Chapter 24: Printing


Visual Basic .NET provides several good tools for printing. String formatting objects enable you to determine how text is wrapped and truncated if it won’t fit in a printing area. Methods provided by Graphics objects enable you to easily scale, rotate, and translate drawing commands.

The basic process, however, seems somewhat backward to many programmers. Rather than issuing commands to a printer object, a program responds to requests to draw pages generated by a PrintDocument object. Instead of telling the printer what to do, the program responds to the PrintDocument object’s requests for data.

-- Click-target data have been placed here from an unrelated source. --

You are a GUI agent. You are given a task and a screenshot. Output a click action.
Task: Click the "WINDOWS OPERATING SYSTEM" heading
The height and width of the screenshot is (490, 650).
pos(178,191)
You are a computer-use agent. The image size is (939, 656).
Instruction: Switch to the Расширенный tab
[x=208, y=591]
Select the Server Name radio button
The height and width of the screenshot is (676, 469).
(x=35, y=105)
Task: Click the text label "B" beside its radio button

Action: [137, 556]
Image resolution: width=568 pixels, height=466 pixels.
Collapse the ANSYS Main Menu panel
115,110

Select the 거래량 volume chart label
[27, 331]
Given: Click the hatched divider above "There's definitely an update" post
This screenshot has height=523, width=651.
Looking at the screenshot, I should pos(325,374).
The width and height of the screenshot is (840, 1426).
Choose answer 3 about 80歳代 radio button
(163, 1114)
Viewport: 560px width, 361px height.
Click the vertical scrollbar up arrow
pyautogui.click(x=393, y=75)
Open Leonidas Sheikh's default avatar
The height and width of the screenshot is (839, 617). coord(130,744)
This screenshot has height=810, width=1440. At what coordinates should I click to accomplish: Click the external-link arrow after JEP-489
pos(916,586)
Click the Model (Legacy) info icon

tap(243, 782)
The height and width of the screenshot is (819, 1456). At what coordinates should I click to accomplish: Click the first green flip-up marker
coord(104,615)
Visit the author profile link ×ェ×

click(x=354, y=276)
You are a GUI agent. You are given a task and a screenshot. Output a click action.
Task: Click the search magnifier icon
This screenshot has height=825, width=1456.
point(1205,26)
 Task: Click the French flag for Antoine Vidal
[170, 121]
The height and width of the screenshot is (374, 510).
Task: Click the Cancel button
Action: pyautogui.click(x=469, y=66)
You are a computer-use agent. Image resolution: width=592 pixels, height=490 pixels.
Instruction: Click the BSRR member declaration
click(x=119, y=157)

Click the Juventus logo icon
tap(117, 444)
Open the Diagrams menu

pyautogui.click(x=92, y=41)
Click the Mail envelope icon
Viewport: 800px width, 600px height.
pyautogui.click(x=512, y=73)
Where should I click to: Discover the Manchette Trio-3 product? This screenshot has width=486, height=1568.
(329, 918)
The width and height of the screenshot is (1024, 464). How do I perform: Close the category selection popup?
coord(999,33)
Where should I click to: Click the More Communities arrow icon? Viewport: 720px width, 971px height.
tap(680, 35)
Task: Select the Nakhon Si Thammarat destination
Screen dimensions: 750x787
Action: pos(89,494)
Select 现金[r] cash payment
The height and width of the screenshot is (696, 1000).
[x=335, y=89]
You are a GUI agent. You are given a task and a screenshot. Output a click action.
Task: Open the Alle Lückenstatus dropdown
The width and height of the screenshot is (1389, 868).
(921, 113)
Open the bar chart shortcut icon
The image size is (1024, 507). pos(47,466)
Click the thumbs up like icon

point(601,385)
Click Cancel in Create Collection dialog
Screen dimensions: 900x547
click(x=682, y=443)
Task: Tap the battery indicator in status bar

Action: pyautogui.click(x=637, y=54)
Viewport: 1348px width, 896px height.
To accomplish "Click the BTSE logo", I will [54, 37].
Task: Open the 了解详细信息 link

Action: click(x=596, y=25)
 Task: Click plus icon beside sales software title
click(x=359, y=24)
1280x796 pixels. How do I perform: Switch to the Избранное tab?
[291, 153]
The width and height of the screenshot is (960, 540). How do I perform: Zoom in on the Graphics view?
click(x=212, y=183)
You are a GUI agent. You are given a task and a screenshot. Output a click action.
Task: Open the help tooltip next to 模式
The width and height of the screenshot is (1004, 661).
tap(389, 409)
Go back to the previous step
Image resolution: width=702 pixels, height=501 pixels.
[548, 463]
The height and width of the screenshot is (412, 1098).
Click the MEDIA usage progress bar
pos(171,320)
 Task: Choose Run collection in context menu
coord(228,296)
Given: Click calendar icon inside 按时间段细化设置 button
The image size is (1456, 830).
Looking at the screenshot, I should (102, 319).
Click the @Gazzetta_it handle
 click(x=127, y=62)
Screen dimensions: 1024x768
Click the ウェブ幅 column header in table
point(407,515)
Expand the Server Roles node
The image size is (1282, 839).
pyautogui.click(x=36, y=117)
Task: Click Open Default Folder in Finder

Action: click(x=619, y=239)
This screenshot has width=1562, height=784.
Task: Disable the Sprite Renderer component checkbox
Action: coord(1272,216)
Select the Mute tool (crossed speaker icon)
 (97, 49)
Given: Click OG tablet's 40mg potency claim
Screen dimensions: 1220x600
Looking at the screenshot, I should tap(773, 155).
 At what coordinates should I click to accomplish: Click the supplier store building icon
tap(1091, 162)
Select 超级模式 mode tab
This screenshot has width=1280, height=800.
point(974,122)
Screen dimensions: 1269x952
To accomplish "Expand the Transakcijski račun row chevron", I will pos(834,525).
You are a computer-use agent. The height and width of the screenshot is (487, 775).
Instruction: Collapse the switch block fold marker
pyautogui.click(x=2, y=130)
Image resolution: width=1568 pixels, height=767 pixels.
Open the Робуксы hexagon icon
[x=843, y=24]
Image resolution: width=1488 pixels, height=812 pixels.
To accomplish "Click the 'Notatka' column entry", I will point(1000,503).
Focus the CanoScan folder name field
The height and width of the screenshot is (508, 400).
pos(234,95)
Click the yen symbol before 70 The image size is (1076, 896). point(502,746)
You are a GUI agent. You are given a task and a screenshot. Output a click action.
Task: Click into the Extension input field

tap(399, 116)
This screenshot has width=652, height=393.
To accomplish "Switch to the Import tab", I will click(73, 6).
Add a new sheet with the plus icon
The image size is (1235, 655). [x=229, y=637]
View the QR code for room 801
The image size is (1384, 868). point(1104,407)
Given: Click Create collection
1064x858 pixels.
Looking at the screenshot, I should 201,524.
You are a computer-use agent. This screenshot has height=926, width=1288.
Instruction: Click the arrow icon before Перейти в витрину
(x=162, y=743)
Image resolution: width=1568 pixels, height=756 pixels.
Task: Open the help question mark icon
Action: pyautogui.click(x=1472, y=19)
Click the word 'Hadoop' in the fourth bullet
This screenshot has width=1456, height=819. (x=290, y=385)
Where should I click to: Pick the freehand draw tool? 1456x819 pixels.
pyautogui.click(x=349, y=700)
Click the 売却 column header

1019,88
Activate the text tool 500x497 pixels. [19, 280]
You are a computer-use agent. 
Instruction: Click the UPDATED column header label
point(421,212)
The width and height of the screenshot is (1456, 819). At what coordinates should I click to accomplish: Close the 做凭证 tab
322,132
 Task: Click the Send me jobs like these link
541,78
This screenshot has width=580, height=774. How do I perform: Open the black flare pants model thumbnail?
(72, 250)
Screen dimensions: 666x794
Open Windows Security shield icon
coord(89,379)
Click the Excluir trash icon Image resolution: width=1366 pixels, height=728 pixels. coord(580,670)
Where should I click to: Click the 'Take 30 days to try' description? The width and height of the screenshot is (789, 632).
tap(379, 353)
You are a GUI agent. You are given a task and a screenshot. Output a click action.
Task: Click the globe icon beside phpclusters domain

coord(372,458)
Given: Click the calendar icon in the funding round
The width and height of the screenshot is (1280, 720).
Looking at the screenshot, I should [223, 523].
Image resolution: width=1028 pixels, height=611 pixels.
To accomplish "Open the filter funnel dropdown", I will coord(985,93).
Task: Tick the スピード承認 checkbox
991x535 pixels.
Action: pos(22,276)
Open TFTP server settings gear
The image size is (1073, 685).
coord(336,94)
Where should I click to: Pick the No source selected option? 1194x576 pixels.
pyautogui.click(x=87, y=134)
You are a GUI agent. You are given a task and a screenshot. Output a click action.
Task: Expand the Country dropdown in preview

In some cases, generating a printout using only Visual Basic commands can be difficult. The following section explains alternative methods for generating a printout and tells when you might want to use those methods. If you just want to print several pages of text, it’s often easier to pull the text into Microsoft Word or some other application that specializes in formatting text rather than writing your own.

In other cases, however, you cannot take an easy way out. If the program generates very complex images and graphs, or produces text that is positioned and formatted in a complex manner, you probably need to work through the Visual Basic printing system. The rest of this chapter explains the techniques that you use to generate printouts in Visual Basic. It shows how to draw graphics and text on the printer and how to scale and center the results.

How Not to Print

Although Visual Basic provides many tools for arranging graphics on a printout, it does not always provide the best approach to printing. The general method for printing in Visual Basic requires you to generate each page of output in turn. For simple documents (such as a line drawing containing a few lines and circles on a single page), this is easy.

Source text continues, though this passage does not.